### Instructions to follow
Edit the material between the line holding "The image size" and the line holding "[x=95, y=61]", inclusive, replacing "screenshot" with "capture" and leaving everything else unchanged. Give only those lines.

** BEGIN Task inputs **

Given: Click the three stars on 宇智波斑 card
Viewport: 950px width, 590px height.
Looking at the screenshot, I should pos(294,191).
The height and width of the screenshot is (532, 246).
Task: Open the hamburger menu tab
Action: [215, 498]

** END Task inputs **
** BEGIN Task inputs **

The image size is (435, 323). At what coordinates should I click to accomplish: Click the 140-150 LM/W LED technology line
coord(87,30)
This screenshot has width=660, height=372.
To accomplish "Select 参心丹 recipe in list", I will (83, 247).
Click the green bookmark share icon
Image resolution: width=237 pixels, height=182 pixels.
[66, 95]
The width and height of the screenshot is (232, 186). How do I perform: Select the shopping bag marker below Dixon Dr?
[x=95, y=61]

** END Task inputs **
** BEGIN Task inputs **

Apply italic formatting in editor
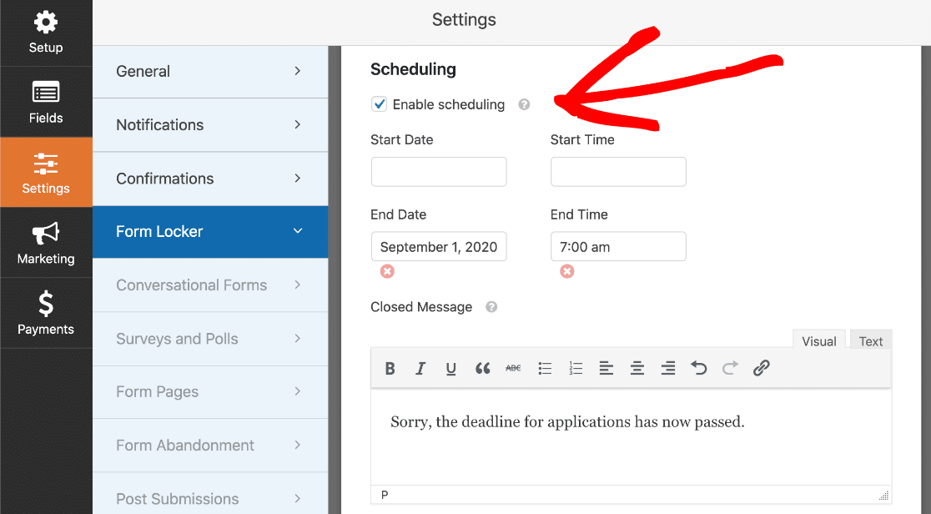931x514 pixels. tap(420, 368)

** END Task inputs **

### The response
The image size is (435, 323). At what coordinates should I click to accomplish: Click the 140-150 LM/W LED technology line
coord(87,30)
This capture has width=660, height=372.
To accomplish "Select 参心丹 recipe in list", I will (83, 247).
Click the green bookmark share icon
Image resolution: width=237 pixels, height=182 pixels.
[66, 95]
The width and height of the capture is (232, 186). How do I perform: Select the shopping bag marker below Dixon Dr?
[x=95, y=61]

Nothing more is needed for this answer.